Quote:
Originally Posted by
Scrutinizer
Also maybe:
- Try to track documentation and if possible reports of past changes and logs, if not available, see if you can interview past admins. It is really nice to be confident that systems will come back up without problems if rebooted...
- Check if startup and shutdown of applications is implemented well and if it is automatic or manual..
- Check for possible dependencies on other systems. Track ingoing and outgoing traffic..
- Also check external hardware, for example NAS / SAN Disk Arrays, Network and SAN-switches, UPS, Airco, etc...
- Acquire a test system so you can try stuff out..
These are some excellent tips. I'll be adding all of them to my to-do list. It's starting to seem that I may not get through them as quickly as I hoped. Oh well, job security, I suppose. I honestly don't see how I could skip any of the steps. They're all critical things that could take down the system.

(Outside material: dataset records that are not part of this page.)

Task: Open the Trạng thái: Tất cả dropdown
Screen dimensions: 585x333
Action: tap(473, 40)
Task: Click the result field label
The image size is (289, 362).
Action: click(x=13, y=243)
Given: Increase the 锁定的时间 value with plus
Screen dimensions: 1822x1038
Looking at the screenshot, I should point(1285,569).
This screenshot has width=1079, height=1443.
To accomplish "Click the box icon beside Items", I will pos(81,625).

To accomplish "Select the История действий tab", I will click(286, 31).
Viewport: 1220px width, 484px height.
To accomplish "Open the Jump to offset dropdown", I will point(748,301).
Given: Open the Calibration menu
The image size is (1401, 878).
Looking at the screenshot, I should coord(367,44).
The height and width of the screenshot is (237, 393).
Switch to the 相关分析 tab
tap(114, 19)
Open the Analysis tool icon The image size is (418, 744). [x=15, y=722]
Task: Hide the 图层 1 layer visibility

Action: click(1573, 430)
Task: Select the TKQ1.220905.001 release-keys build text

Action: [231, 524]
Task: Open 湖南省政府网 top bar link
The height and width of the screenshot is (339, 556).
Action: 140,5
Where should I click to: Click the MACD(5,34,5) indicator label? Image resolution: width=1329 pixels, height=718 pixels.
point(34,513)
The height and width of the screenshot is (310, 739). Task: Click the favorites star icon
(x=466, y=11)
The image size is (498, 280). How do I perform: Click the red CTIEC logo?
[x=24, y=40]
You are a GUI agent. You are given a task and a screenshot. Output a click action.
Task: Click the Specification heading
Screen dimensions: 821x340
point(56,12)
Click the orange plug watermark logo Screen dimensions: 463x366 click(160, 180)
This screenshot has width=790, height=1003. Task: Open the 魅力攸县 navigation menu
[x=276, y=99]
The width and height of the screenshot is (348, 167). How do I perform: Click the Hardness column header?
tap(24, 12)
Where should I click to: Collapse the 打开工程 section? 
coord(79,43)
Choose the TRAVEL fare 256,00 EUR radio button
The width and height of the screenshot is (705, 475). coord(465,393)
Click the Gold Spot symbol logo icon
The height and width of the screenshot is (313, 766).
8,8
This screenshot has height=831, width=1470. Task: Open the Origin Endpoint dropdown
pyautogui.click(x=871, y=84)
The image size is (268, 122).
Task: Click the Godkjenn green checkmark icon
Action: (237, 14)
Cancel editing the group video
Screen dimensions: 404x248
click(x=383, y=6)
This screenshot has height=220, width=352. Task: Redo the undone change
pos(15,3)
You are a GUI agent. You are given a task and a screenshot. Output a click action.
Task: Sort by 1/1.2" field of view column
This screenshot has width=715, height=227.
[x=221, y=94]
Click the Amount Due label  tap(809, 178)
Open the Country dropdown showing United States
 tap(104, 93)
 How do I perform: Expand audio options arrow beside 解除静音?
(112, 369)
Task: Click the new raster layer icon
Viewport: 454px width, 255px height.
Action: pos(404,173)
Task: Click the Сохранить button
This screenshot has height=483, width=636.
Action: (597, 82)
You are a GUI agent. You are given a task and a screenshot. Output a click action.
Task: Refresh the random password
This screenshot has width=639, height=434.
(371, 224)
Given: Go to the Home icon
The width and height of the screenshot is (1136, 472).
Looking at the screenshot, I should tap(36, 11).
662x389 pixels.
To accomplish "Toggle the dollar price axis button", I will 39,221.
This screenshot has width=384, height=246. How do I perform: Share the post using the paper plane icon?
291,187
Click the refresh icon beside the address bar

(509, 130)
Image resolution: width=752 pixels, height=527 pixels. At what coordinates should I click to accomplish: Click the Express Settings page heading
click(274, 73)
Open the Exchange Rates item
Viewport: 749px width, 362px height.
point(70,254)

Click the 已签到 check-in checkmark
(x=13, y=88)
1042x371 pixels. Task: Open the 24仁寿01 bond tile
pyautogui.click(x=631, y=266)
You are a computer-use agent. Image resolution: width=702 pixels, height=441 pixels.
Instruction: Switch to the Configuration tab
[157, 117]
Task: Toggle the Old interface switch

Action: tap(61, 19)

Regarding the test system, there's a large VMware cluster. At a minimum, I'll use that to provide a test environment. Because of the size of the environment, I tend to think there's no unused servers, but I'll look for on.
I will have the chance to interview a former admin. I'll try to find out if there's a log, change log, etc... If not, I'll press for details.
Any specific questions or terms I might want to use?
---------- Post updated at 09:38 PM ---------- Previous update was at 09:30 PM ----------
Quote:
Originally Posted by
bryanNJ
Brainstorming a bit here..
Check the cron tables on each system as well, just to see what the prior admins have tried to automate (system admin related or application related)..
I'd also verify you have account access to the SC/SP/ALOM/ILOM over serial console, having this information handy will go a long way if a critical server goes down. If you don't have access, look into resetting the password.
You hit on user access, but to expand that, reset the root passwords, and check who else may have root access via sudo, powerbroker (if used), or uids.
Check the messages file on each system as well to catch any other issues that may have been written via syslog.
Oh yea, check /var/crash/<hostname> to see if/when the last time the server may have panic'd..
Great brain storm, man. There's some great security tips in here. I'll have to add all these in too. At some point, I may have to get some help in prioritizing these. It's a good problem to have, I suppose. I want my client to get their money's worth.
---------- Post updated 01-07-13 at 08:47 AM ---------- Previous update was 01-06-13 at 09:38 PM ----------
I had cross posted this on Oracle's forums and got a nice tip for taking a snapshot. Also, to review the logs associated with reboot and looking for anything unusual to return the server to it's expected state.